Spies,’ a novel written in 2002 by English author and dramatist Michael Frayn, 83, is now available in Persian.

The Persian translation of the psychological novel by Kayhan Bahmani, 45, has been released by Chatrang Publication, a publishing house in Tehran focusing on literature and cinema, Khabaronline reported.

The Persian edition comes in 245 pages. The book is about an elderly man, Stephen Wheatley, who talks about what he saw in the World War II as he wanders around modern London.

During the WW II, Stephen and his friend Keith live in a suburban cul-de-sac on the edge of the countryside. They entertain themselves with war games and fantasies about the secret lives of family and neighbors.

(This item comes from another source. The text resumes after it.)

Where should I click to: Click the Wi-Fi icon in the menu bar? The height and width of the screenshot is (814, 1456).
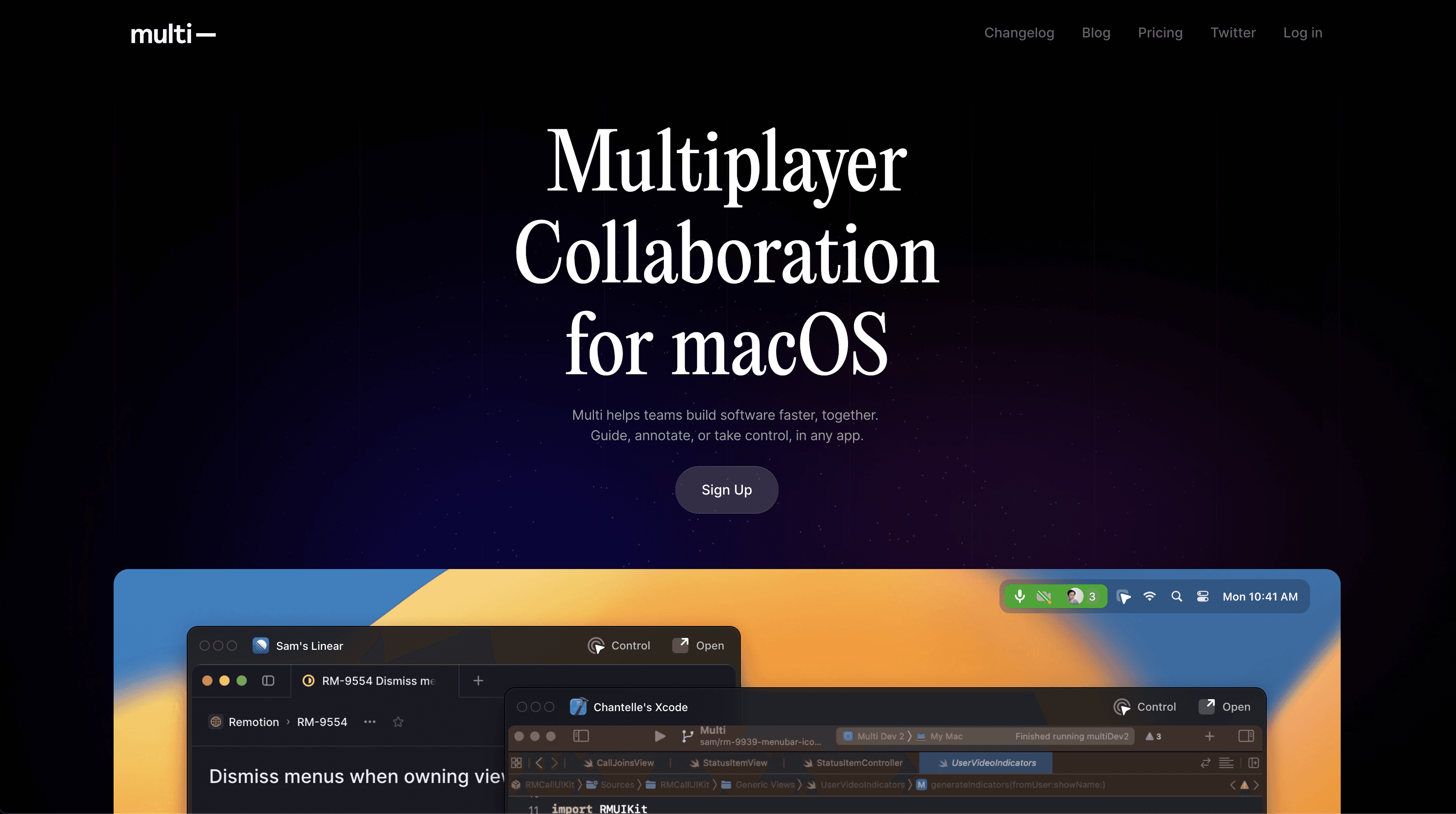[1150, 596]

One day, deciding that Keith’s laconic, glamorous mother is in fact a German spy, they begin to observe and follow her. 

There’s something clearly wrong about her. Stephen’s detection of a code in her innocent telephone exchanges with the local butcher is comic; but it is not long before there are indeed signs of wrongness. Why does she go shopping at odd times? Where does she go on her walks up through the nasty tunnel under the railway? What is she leaving in a tin hidden in the undergrowth next to the tracks? 

Stephen reads the diary of Keith’s mother Mrs. Hayward. Some days are marked with a mysterious x and some with an exclamation mark. He thinks that the latter indicates successful sabotage operations. 

Then Stephen finds out that Barbara Berrill, a girl from a neighboring house, has in turn been spying on him, and is offered by her the predictable explanation of adult behavior. 

For a sophisticated reader, or for any re-reader of the novel, one of the pleasures of plot-detection is seeing that the explanation of Hayward’s behavior might be different from the most obvious one, says the Guardian’s review on the novel.